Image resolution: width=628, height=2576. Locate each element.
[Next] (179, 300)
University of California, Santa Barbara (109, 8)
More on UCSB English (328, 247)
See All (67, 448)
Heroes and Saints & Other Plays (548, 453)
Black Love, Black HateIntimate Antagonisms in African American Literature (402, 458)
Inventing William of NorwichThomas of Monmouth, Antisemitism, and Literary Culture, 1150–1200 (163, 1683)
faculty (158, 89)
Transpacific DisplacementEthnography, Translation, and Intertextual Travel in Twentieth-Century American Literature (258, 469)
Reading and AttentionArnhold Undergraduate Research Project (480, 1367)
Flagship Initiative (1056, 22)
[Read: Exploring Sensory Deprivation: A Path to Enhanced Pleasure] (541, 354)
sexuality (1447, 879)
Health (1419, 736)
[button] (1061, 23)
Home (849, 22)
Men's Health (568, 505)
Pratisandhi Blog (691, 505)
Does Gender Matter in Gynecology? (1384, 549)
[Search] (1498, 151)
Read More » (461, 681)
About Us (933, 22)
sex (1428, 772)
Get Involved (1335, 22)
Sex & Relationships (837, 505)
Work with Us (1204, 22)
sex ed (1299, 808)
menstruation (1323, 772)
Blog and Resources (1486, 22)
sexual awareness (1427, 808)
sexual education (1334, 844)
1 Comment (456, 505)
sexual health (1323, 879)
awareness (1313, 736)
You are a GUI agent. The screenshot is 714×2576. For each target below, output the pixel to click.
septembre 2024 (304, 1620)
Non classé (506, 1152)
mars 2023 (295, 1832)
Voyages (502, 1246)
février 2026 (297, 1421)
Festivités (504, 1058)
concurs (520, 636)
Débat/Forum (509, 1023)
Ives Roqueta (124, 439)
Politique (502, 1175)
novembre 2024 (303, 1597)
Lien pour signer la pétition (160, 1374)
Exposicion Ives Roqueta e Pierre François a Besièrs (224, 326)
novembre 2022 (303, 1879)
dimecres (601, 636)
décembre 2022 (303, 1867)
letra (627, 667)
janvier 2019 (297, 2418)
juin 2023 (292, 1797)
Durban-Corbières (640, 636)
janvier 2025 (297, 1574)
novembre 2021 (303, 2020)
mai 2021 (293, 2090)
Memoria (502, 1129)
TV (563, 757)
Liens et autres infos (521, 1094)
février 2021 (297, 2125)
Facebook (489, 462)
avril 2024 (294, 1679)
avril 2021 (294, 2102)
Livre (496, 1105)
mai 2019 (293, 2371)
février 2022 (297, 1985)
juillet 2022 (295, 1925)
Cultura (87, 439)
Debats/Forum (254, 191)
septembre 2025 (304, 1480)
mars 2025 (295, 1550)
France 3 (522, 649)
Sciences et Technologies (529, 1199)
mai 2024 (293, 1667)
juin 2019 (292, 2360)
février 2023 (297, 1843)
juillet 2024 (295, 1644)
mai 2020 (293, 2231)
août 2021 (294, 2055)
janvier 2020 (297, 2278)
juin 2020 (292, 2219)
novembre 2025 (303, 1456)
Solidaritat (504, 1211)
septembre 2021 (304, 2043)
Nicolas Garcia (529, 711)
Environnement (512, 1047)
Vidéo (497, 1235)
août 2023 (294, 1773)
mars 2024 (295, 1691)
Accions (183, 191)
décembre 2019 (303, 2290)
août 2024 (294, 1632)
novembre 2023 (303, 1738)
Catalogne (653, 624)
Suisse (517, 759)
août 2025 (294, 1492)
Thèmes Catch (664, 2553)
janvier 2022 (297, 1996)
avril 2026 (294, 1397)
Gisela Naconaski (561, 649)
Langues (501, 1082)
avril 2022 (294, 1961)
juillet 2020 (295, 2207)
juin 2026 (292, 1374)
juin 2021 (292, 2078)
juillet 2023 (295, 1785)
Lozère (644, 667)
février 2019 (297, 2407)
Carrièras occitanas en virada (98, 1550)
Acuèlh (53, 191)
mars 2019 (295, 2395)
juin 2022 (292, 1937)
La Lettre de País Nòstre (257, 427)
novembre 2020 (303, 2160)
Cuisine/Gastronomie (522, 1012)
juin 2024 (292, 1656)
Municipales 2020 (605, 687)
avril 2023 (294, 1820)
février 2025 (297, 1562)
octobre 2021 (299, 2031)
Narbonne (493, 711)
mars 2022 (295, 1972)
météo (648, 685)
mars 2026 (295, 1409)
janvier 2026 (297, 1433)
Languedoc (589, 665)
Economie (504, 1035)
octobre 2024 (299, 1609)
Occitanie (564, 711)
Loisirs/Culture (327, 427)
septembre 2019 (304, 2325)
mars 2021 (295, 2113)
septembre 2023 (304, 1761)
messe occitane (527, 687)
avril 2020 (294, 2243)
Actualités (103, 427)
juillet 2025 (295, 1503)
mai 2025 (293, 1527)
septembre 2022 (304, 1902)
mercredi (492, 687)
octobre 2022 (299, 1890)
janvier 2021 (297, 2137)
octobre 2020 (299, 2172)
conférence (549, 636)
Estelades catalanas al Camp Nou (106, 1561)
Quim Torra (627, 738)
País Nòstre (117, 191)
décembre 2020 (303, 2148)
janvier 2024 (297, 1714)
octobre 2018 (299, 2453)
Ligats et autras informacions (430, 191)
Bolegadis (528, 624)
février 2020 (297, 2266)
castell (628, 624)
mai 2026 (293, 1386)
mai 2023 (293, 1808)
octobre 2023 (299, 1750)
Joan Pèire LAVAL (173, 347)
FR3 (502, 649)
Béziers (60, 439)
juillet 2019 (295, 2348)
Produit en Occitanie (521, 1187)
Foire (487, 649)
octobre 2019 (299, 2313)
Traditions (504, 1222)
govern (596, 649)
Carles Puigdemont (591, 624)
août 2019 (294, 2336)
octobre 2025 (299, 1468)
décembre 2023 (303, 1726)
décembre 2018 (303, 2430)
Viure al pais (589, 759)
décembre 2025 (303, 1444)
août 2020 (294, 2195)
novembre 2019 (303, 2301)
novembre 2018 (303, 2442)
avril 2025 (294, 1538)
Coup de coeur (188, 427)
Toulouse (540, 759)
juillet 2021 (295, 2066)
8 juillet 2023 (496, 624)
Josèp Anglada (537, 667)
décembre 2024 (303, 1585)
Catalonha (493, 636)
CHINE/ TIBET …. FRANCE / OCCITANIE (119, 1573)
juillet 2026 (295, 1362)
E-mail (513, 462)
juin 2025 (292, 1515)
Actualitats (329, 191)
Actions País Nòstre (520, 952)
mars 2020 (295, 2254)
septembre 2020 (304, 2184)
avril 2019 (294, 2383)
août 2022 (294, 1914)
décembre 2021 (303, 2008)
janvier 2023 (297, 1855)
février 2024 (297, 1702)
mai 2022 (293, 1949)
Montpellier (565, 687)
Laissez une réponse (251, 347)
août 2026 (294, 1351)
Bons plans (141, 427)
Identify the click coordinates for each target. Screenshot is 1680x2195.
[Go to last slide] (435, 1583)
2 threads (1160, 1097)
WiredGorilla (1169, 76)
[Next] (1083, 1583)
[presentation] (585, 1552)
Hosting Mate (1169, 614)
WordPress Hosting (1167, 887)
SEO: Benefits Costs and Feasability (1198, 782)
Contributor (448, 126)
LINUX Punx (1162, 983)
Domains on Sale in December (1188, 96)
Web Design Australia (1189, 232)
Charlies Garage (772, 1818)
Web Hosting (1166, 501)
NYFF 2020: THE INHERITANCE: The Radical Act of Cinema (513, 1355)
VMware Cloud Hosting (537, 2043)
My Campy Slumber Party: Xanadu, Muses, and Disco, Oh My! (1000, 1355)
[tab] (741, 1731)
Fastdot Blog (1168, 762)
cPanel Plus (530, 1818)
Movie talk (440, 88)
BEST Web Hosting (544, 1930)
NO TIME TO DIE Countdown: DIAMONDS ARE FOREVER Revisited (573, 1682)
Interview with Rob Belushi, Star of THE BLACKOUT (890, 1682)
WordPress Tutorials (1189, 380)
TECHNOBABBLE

● ● ●

* Exercise prompt *
What is the number of lines in the listing that include the word "avril"? Give the number and no other text.

* Finished exercise *
8